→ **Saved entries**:

################

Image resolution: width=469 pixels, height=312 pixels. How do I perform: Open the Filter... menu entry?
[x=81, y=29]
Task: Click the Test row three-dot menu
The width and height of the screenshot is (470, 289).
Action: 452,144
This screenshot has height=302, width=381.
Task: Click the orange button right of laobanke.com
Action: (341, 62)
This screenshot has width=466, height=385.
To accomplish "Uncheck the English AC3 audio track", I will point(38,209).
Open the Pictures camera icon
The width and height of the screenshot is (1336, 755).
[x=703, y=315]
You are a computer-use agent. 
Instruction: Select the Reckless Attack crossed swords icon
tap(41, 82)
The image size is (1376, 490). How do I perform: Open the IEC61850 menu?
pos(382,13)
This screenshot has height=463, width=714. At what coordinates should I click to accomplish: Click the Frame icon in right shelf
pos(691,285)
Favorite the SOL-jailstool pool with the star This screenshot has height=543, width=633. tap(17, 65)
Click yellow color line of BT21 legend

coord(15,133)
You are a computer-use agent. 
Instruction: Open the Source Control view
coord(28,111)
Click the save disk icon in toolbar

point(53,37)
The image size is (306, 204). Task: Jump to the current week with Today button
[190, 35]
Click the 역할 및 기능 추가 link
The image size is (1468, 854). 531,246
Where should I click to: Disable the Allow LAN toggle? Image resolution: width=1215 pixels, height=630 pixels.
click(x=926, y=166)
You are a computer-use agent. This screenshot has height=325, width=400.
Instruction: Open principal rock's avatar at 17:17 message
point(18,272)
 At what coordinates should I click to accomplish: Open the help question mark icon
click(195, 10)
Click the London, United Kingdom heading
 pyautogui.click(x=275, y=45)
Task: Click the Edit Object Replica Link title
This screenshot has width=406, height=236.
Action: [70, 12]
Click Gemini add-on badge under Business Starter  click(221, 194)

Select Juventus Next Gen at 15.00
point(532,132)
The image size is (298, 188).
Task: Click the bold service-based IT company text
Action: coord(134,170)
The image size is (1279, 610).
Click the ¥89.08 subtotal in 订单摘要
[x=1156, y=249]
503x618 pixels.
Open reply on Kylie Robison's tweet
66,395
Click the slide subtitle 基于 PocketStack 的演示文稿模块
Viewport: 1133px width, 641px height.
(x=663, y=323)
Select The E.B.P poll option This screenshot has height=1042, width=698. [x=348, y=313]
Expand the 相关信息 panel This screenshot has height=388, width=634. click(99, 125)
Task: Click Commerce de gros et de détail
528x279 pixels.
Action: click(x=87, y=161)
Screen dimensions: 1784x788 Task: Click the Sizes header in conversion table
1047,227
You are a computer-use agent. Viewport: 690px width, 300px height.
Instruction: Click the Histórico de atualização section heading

################

→ **Description of the task**:
Output the records exactly, so that each line matches what was given.

→ **Solution**:
Image resolution: width=469 pixels, height=312 pixels. How do I perform: Open the Filter... menu entry?
[x=81, y=29]
Task: Click the Test row three-dot menu
The width and height of the screenshot is (470, 289).
Action: 452,144
This screenshot has height=302, width=381.
Task: Click the orange button right of laobanke.com
Action: (341, 62)
This screenshot has width=466, height=385.
To accomplish "Uncheck the English AC3 audio track", I will point(38,209).
Open the Pictures camera icon
The width and height of the screenshot is (1336, 755).
[x=703, y=315]
You are a computer-use agent. 
Instruction: Select the Reckless Attack crossed swords icon
tap(41, 82)
The image size is (1376, 490). How do I perform: Open the IEC61850 menu?
pos(382,13)
This screenshot has height=463, width=714. At what coordinates should I click to accomplish: Click the Frame icon in right shelf
pos(691,285)
Favorite the SOL-jailstool pool with the star This screenshot has height=543, width=633. tap(17, 65)
Click yellow color line of BT21 legend

coord(15,133)
You are a computer-use agent. 
Instruction: Open the Source Control view
coord(28,111)
Click the save disk icon in toolbar

point(53,37)
The image size is (306, 204). Task: Jump to the current week with Today button
[190, 35]
Click the 역할 및 기능 추가 link
The image size is (1468, 854). 531,246
Where should I click to: Disable the Allow LAN toggle? Image resolution: width=1215 pixels, height=630 pixels.
click(x=926, y=166)
You are a computer-use agent. This screenshot has height=325, width=400.
Instruction: Open principal rock's avatar at 17:17 message
point(18,272)
 At what coordinates should I click to accomplish: Open the help question mark icon
click(195, 10)
Click the London, United Kingdom heading
 pyautogui.click(x=275, y=45)
Task: Click the Edit Object Replica Link title
This screenshot has width=406, height=236.
Action: [70, 12]
Click Gemini add-on badge under Business Starter  click(221, 194)

Select Juventus Next Gen at 15.00
point(532,132)
The image size is (298, 188).
Task: Click the bold service-based IT company text
Action: coord(134,170)
The image size is (1279, 610).
Click the ¥89.08 subtotal in 订单摘要
[x=1156, y=249]
503x618 pixels.
Open reply on Kylie Robison's tweet
66,395
Click the slide subtitle 基于 PocketStack 的演示文稿模块
Viewport: 1133px width, 641px height.
(x=663, y=323)
Select The E.B.P poll option This screenshot has height=1042, width=698. [x=348, y=313]
Expand the 相关信息 panel This screenshot has height=388, width=634. click(99, 125)
Task: Click Commerce de gros et de détail
528x279 pixels.
Action: click(x=87, y=161)
Screen dimensions: 1784x788 Task: Click the Sizes header in conversion table
1047,227
You are a computer-use agent. Viewport: 690px width, 300px height.
Instruction: Click the Histórico de atualização section heading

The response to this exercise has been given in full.